Denton John Brock (born 10 July 1971) is a former English cricketer.  Brock was a right-handed batsman who bowled right-arm fast-medium.  He was born in Newcastle-under-Lyme, Staffordshire.

Brock made his debut for Staffordshire in the 1993 Minor Counties Championship against Buckinghamshire.  Brock played Minor counties cricket for Staffordshire from 1993 to 1999, including 18 Minor Counties Championship matches and 7 MCCA Knockout Trophy matches.  In 1996, he made his List A debut against Derbyshire in NatWest Trophy.  He played two further List A matches for Staffordshire, against Nottinghamshire in 1997 and the Durham Cricket Board in the 1999 NatWest Trophy.

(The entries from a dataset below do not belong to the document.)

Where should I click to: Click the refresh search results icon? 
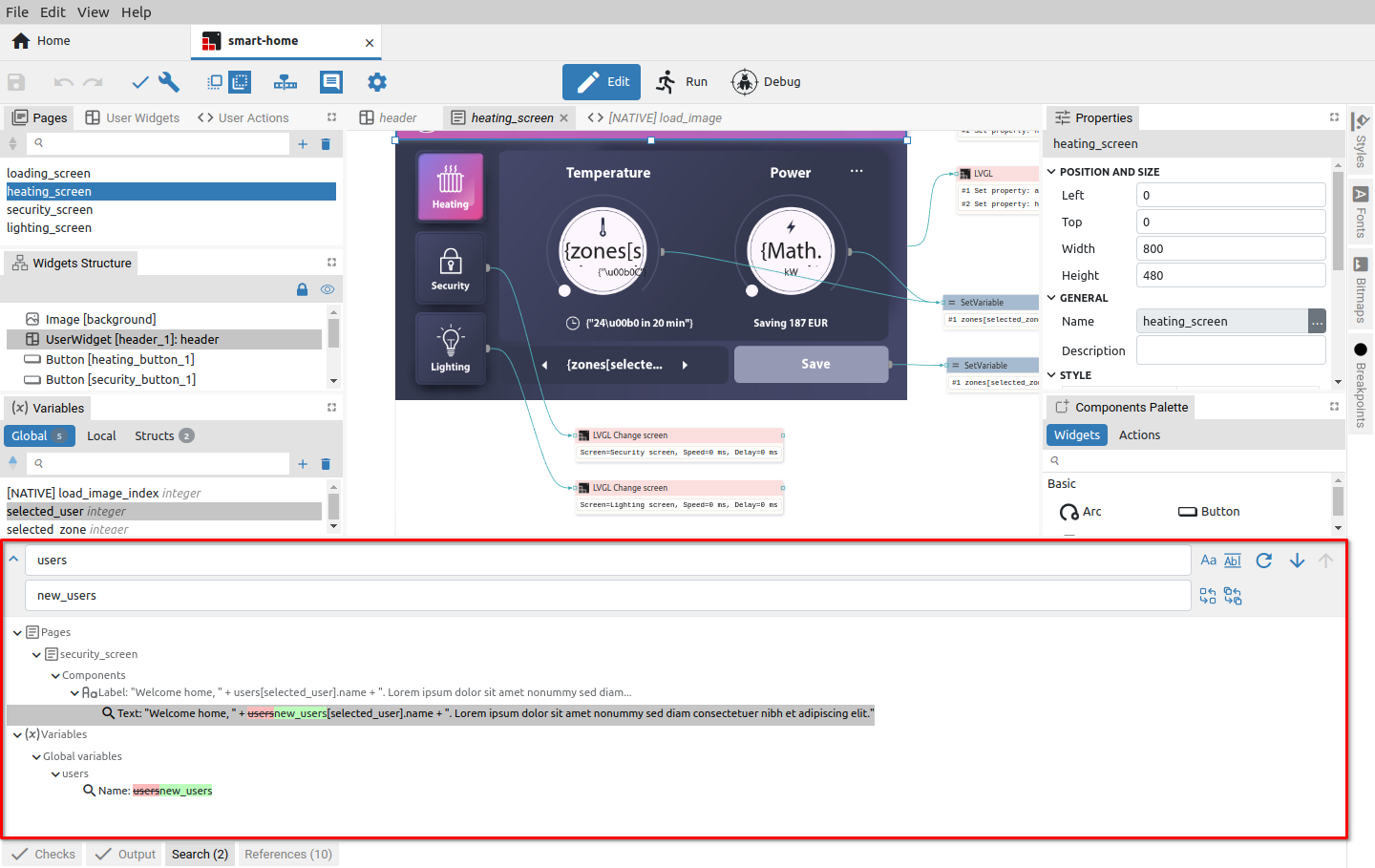(1264, 561)
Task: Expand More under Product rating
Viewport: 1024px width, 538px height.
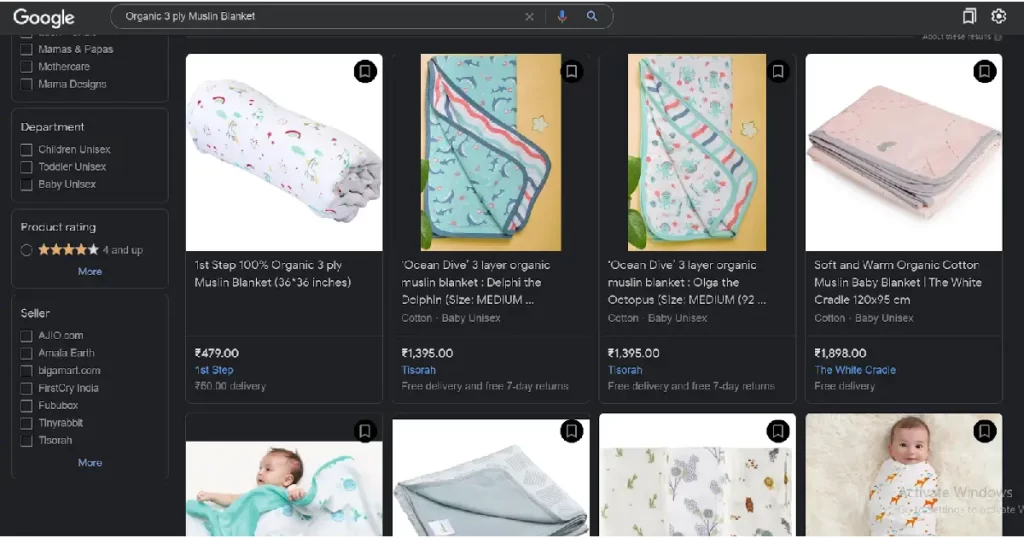Action: [90, 272]
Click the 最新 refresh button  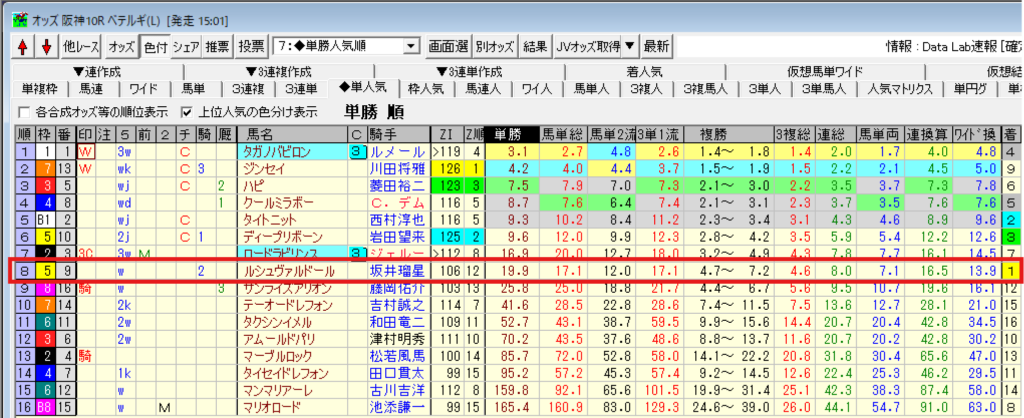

In 2000, Brock joined Cheshire, where he represented the team in two MCCA Knockout Trophy matches against Lincolnshire and Staffordshire.  He also played a single List A match for Cheshire in the 2000 NatWest Trophy against Lincolnshire.  In total, Brock played four List A matches, scoring 25 runs at a batting average of 12.50, with a high score of 19.  With the ball he took 3 wickets at a bowling average of 39.33, with best figures of 1/21.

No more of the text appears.